Active listening is a skill that can be learned by both partners to improve not only communication style, but also begin to build back compassion and empathy for one another. Active listening means, just as its name suggests, listening actively and concentrating on what is being said rather than just passively hearing the message of the speaker. Too often when a partner becomes elevated and emotional they start formulating their response or counter-argument which inhibits them from hearing their partner fully and possibly missing the message that is being delivered. Active listening involves using listening with all five senses. When a listener is giving their partner their full attention he/she is better able to interpret what is being said. Non-verbal signs of active listening show your partner that you are willing and engaged in hearing what is being spoken.
Below are some examples of non-verbal signs including:
Neutral facial expressions. Allowing the face to relax and avoiding making negative expressions or frowning tells the partner/speaker that you are open to hearing what is being said without a biased or emotionally laden judgment.
Eye contact. Maintaining this connection with your partner will allow the speaker to feel heard and that you are paying attention.
Distraction. To show your partner that you are fully engaged in the conversation avoid fidgeting, looking at your watch, playing with your hair, picking at fingernails, or tapping your feet. Emotionally heavy conversations can be difficult and by inhibiting your attention from be distracted you’ll show you are engaged.
Body language. Mirroring certain body positions of your partner can be a sign of active listening. If your partner is standing when expressing their feelings, get on their level and stand with them. Leaning towards your partner when sitting can be a sign that you are attentive and willing to participate in the dialogue. Nodding your head occasionally tells your partner that you understand and are hearing what they are saying.

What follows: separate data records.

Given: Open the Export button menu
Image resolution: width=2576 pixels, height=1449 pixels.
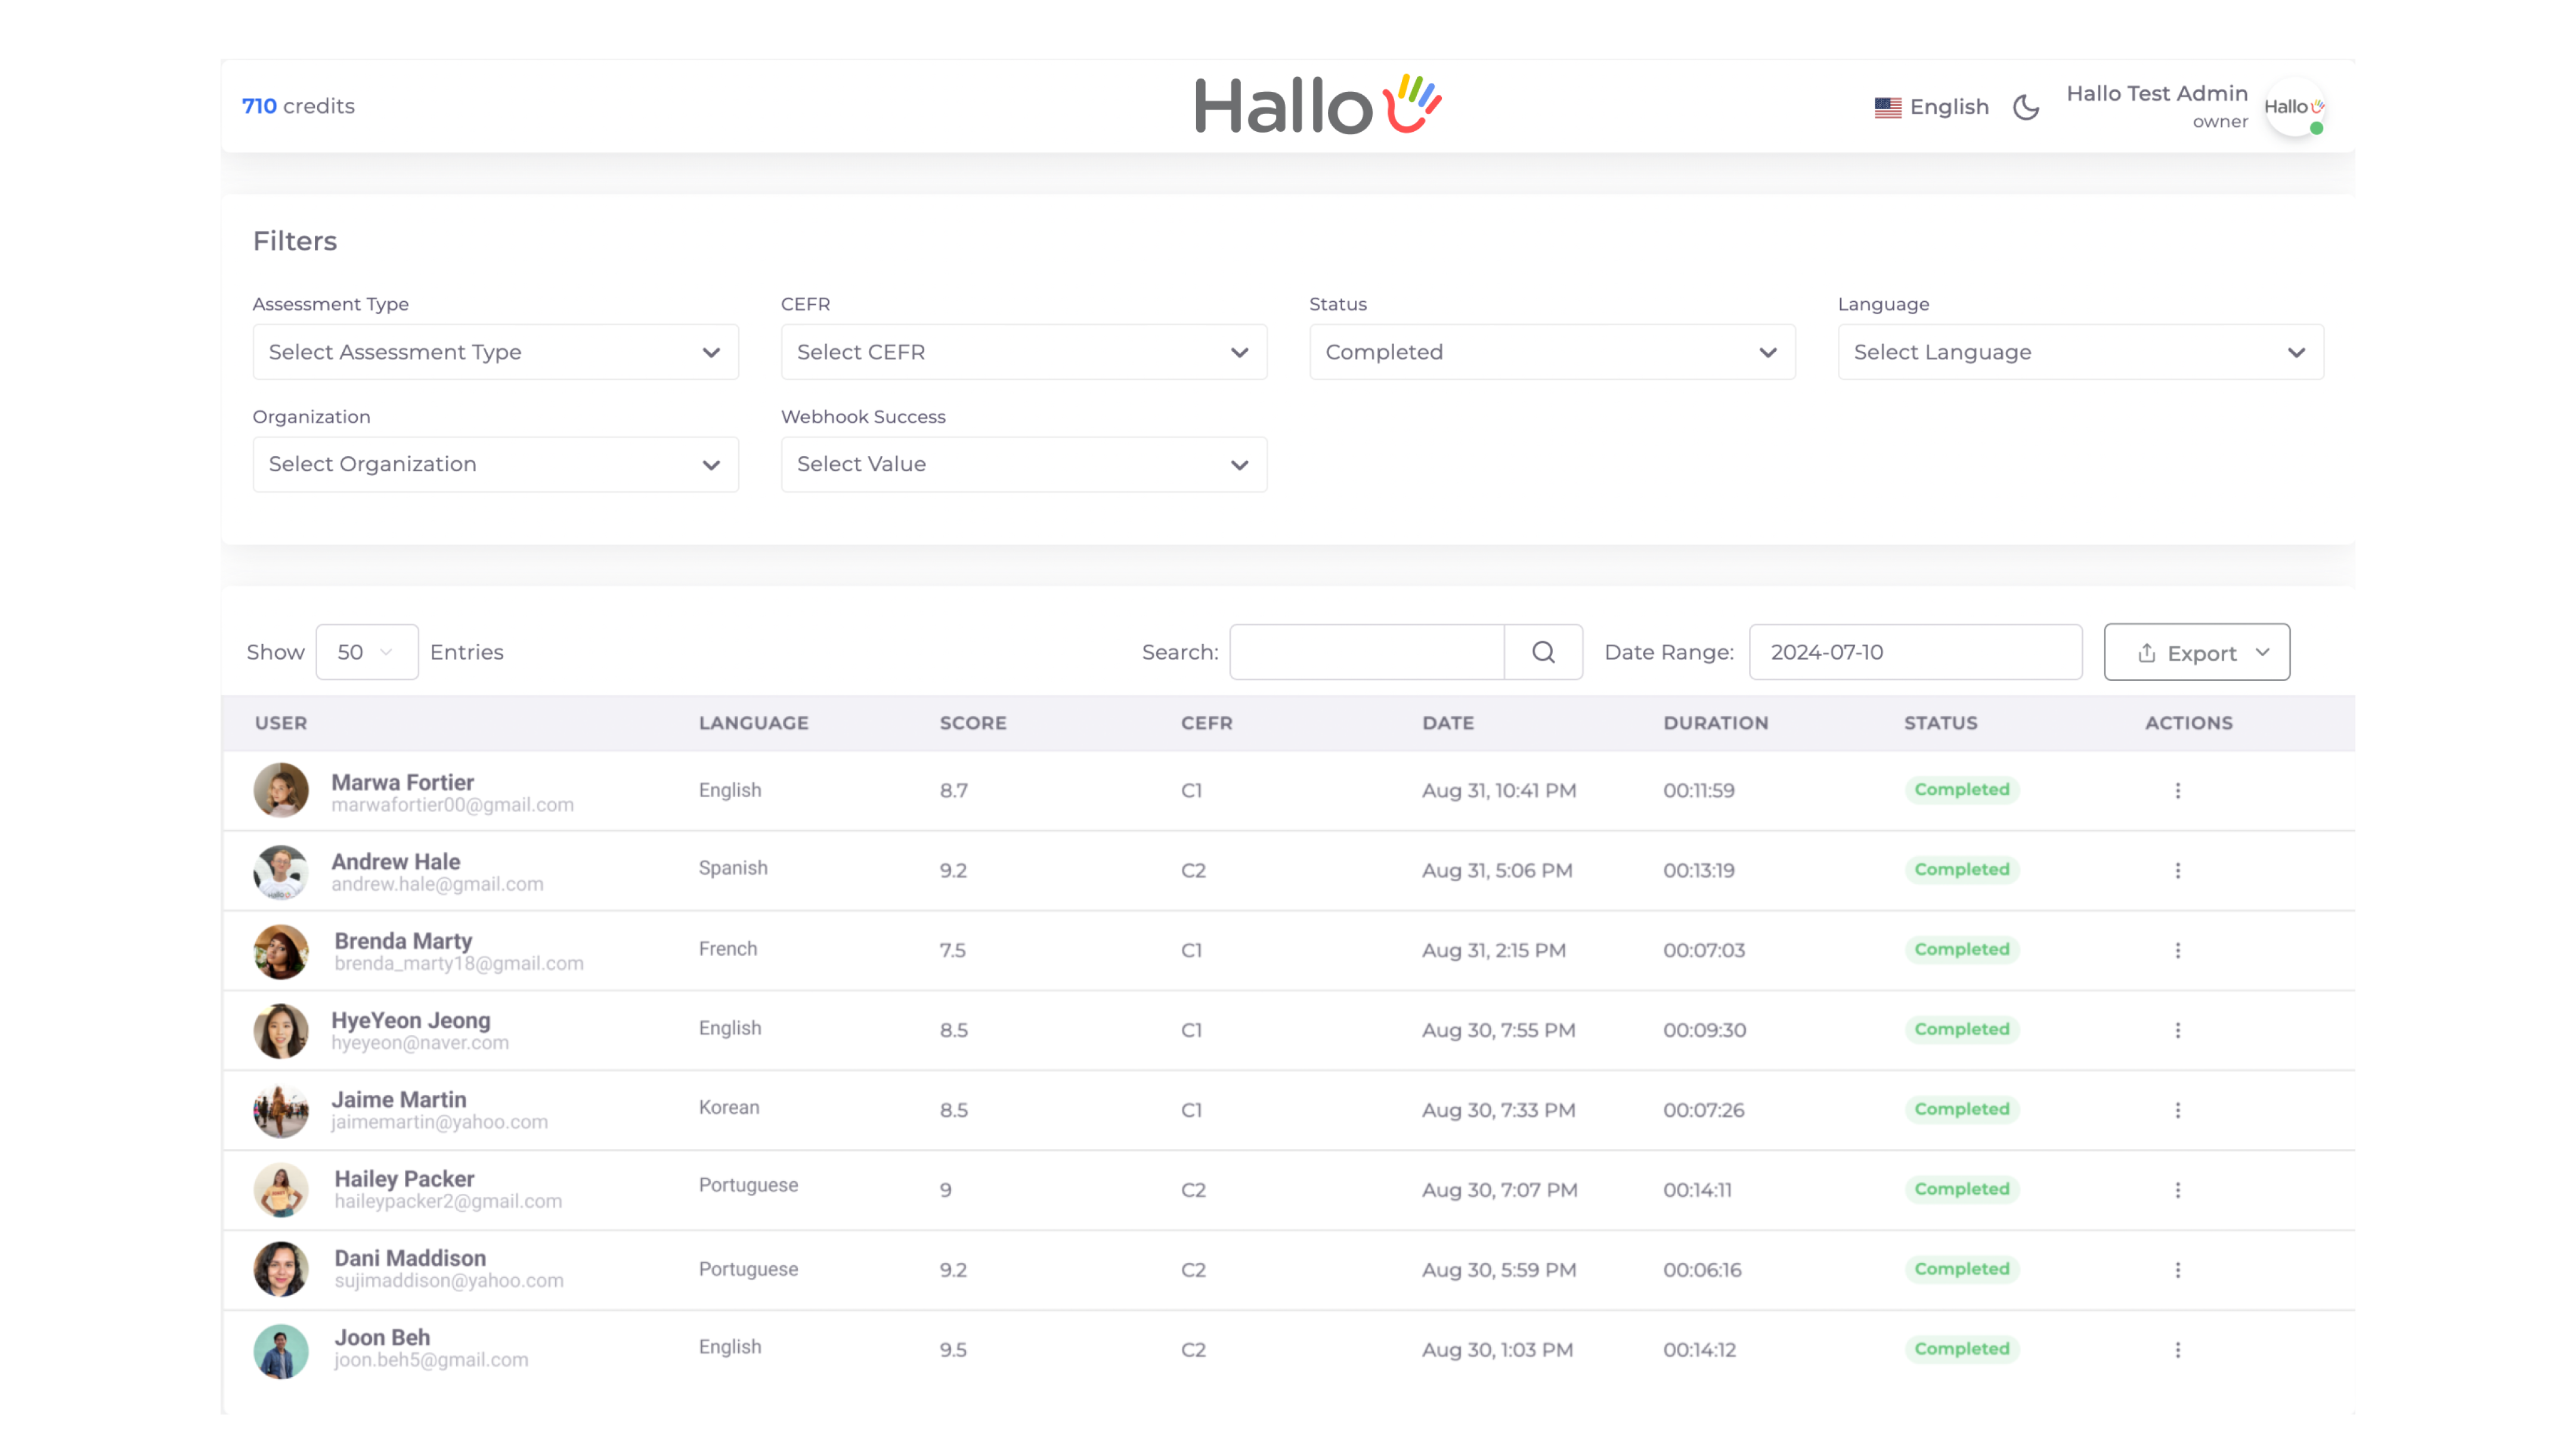Looking at the screenshot, I should coord(2196,652).
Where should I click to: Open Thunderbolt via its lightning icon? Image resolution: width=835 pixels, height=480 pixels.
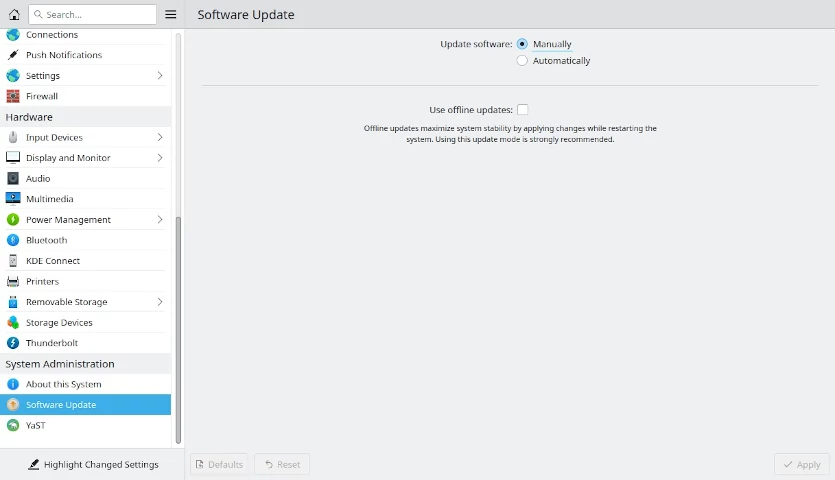click(x=13, y=343)
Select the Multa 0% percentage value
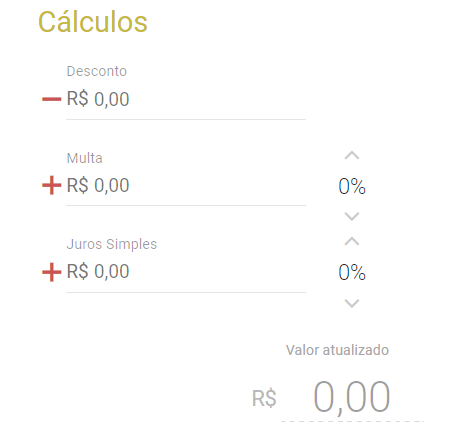 (x=352, y=186)
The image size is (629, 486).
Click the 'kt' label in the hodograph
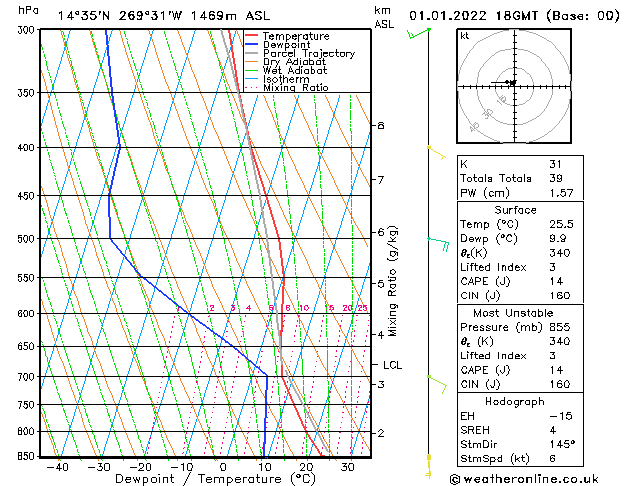[x=465, y=35]
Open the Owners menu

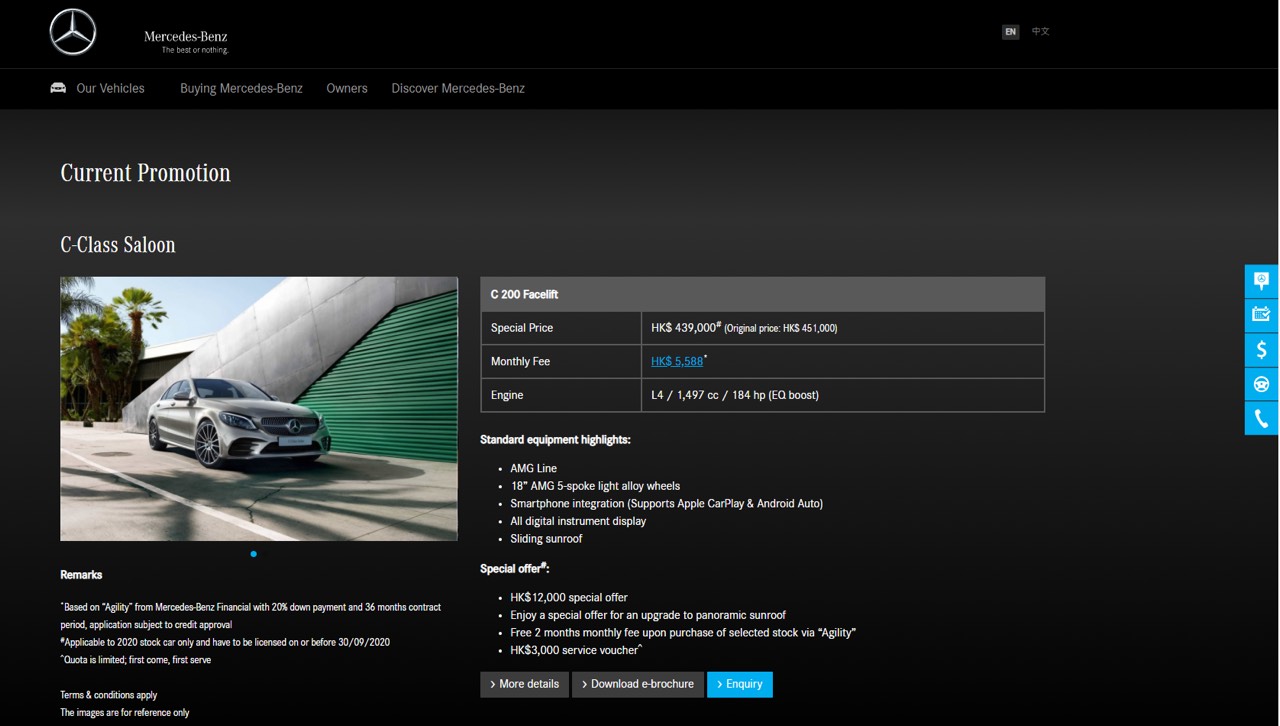(347, 88)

Verbal signs are used after the speaker has completed delivering their message. This is the time when you can ask for clarification, offer support, and reflect what has been said. To let your partner know they have been heard repeat or paraphrase what your partner has just said. This is a powerful skill as it demonstrates comprehension and demonstrates to your partner that you’ve been listening. For example you could start off reflecting by stating, “What I’m hearing you say is......” and then paraphrasing what has been said.
By practicing active listening, communication will be enhanced between partners. Listening without the intent to respond is an efficient first step toward improving your communication style.